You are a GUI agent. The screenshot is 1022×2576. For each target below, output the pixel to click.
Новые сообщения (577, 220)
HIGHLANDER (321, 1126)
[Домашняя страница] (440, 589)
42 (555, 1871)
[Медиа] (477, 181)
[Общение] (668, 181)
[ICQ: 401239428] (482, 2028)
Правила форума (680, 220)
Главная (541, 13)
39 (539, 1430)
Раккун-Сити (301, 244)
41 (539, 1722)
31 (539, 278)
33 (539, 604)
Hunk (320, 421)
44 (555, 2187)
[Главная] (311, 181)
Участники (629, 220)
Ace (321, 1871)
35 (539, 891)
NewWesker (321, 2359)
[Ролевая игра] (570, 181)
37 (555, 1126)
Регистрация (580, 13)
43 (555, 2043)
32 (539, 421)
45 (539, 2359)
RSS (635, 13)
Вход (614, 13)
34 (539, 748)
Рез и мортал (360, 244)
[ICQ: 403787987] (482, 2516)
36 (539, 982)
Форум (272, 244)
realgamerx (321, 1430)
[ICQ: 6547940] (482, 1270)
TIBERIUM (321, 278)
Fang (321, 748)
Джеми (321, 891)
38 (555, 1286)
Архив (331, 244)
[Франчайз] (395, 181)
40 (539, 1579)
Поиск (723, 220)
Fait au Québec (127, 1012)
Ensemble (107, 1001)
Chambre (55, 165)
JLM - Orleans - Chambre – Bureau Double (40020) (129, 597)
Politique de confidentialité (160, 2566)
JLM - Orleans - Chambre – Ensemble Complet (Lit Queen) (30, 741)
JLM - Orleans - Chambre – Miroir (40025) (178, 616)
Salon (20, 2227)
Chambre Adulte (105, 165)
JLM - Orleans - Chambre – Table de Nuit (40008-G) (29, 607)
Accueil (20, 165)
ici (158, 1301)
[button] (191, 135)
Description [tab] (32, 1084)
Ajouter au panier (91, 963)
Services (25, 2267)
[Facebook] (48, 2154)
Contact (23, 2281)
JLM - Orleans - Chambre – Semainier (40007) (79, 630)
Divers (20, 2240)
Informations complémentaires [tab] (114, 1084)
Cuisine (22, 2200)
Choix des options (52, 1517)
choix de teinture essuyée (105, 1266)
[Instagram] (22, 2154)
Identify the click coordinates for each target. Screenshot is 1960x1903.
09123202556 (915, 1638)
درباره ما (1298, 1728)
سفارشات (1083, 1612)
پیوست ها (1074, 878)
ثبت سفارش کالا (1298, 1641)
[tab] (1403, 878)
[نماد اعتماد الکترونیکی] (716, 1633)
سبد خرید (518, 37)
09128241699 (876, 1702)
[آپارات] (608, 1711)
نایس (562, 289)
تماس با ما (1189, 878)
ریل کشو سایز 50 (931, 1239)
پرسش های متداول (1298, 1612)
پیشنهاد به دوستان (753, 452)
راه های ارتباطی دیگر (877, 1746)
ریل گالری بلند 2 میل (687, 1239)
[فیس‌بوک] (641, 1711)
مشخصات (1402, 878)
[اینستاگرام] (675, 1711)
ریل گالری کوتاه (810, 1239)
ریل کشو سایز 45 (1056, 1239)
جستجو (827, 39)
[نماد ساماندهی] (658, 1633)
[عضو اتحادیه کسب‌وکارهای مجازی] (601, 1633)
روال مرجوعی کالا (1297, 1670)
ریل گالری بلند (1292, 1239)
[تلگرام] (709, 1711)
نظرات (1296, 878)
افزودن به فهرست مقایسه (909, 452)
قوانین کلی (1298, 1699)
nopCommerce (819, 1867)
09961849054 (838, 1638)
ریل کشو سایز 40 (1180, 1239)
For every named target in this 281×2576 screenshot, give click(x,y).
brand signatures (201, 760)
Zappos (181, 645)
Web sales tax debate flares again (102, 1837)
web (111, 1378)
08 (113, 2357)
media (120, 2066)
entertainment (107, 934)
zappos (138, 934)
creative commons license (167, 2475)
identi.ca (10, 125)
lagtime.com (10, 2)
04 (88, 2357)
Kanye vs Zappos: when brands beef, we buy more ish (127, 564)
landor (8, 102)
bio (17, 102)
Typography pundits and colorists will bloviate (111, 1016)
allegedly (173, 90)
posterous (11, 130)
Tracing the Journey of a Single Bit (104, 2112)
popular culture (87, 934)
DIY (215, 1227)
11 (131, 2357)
########
**Try it**
The lines above, starting at the one with "Главная (541, 13)" and ending at the one with "Salon (20, 2227)", are the only ones to return, exactly as written.

**Response for this exercise**
Главная (541, 13)
39 (539, 1430)
Раккун-Сити (301, 244)
41 (539, 1722)
31 (539, 278)
33 (539, 604)
Hunk (320, 421)
44 (555, 2187)
[Главная] (311, 181)
Участники (629, 220)
Ace (321, 1871)
35 (539, 891)
NewWesker (321, 2359)
[Ролевая игра] (570, 181)
37 (555, 1126)
Регистрация (580, 13)
43 (555, 2043)
32 (539, 421)
45 (539, 2359)
RSS (635, 13)
Вход (614, 13)
34 (539, 748)
Рез и мортал (360, 244)
[ICQ: 403787987] (482, 2516)
36 (539, 982)
Форум (272, 244)
realgamerx (321, 1430)
[ICQ: 6547940] (482, 1270)
TIBERIUM (321, 278)
Fang (321, 748)
Джеми (321, 891)
38 (555, 1286)
Архив (331, 244)
[Франчайз] (395, 181)
40 (539, 1579)
Поиск (723, 220)
Fait au Québec (127, 1012)
Ensemble (107, 1001)
Chambre (55, 165)
JLM - Orleans - Chambre – Bureau Double (40020) (129, 597)
Politique de confidentialité (160, 2566)
JLM - Orleans - Chambre – Ensemble Complet (Lit Queen) (30, 741)
JLM - Orleans - Chambre – Miroir (40025) (178, 616)
Salon (20, 2227)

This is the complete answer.